FBI Issues Urgent Warning: HiatusRAT Malware Exploits Vulnerable Web Cameras and DVRs
The Federal Bureau of Investigation (FBI) has issued a stark warning regarding a surge in attacks leveraging the HiatusRAT malware. This malicious software is specifically targeting internet-connected web cameras and digital video recorders (DVRs), exploiting known vulnerabilities and weak passwords to gain unauthorized access.
HiatusRAT Malware: Technical Details and Targets
The FBI’s Private Industry Notification (PIN) details a concerning trend. Attackers are focusing their efforts on Chinese-branded devices, many of which are either awaiting critical security patches or have reached their end-of-life, leaving them vulnerable to exploitation. The PIN specifically mentions vulnerabilities such as CVE-2017-7921, CVE-2018-9995, CVE-2020-25078, CVE-2021-33044, and CVE-2021-36260.
The attackers are employing readily available tools to facilitate their malicious activities. These include Ingram, an open-source web camera vulnerability scanner, and Medusa, an open-source tool used for brute-forcing authentication credentials. The targeted devices frequently have TCP ports 23, 26, 554, 2323, 567, 5523, 8080, 9530, and 56575 exposed to the internet. Hikvision and Xiongmai devices with telnet access are particularly vulnerable.
“In March 2024, HiatusRAT actors conducted a scanning campaign targeting Internet of Things (IoT) devices in the US, Australia, Canada, New Zealand, and the United Kingdom,” the FBI stated. The agency highlights the use of telnet access as a critical vulnerability.
The Scope of the HiatusRAT Malware Threat
This recent campaign is not an isolated incident. Previous HiatusRAT attacks have targeted a Defense Department server in a reconnaissance attack and compromised hundreds of businesses across North America, Europe, and South America. In those instances, DrayTek Vigor VPN routers were infected to create a covert proxy network.
Cybersecurity firm Lumen, which initially discovered HiatusRAT, explains that the malware’s primary function is to deploy additional payloads onto infected devices. This transforms the compromised systems into SOCKS5 proxies, facilitating communication with command-and-control servers. The shift in targeting and information gathering by HiatusRAT aligns with Chinese strategic interests, a connection also noted in the Office of the Director of National Intelligence’s 2023 annual threat assessment.
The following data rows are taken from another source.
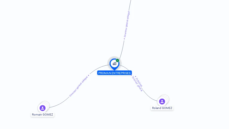Select the Président relationship label

(139, 82)
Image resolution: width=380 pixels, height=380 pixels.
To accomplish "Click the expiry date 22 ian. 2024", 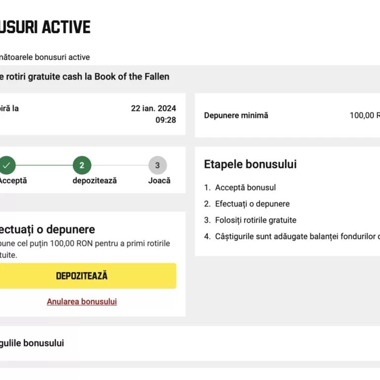I will [154, 109].
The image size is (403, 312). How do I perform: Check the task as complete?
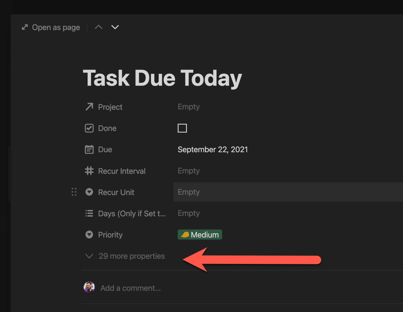tap(182, 128)
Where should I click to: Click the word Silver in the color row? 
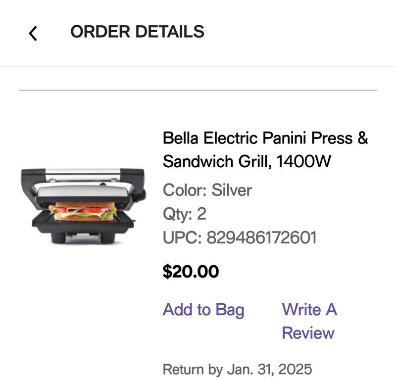pos(232,190)
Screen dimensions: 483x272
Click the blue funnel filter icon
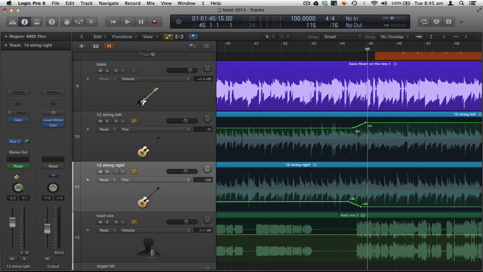(193, 37)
Mitigating the Risk of HiatusRAT Malware Infections
The FBI advises network defenders to take immediate action to mitigate the risk of HiatusRAT infections. This includes limiting the use of vulnerable devices or isolating them from the network to prevent breaches and lateral movement. System administrators and cybersecurity professionals are urged to report any suspected indicators of compromise (IOCs) to the FBI’s Internet Crime Complaint Center or their local FBI field office. The timely reporting of IOCs is crucial for effective threat response and prevention efforts. The FBI’s proactive approach underscores the severity of this ongoing threat.
Staying Ahead of the HiatusRAT Malware Threat
The ongoing HiatusRAT malware attacks highlight the persistent threat posed by malicious actors targeting vulnerable IoT devices. The FBI’s warning serves as a crucial reminder of the importance of proactive security measures, including regular patching, strong password policies, and network segmentation to protect against this and other sophisticated threats. The timely response and cooperation between cybersecurity firms and law enforcement agencies are vital in combating the evolving landscape of cybercrime. Staying informed and implementing robust security practices are essential for mitigating the risk of HiatusRAT and similar malware infections. The threat of HiatusRAT malware is real and requires immediate attention from both individuals and organizations.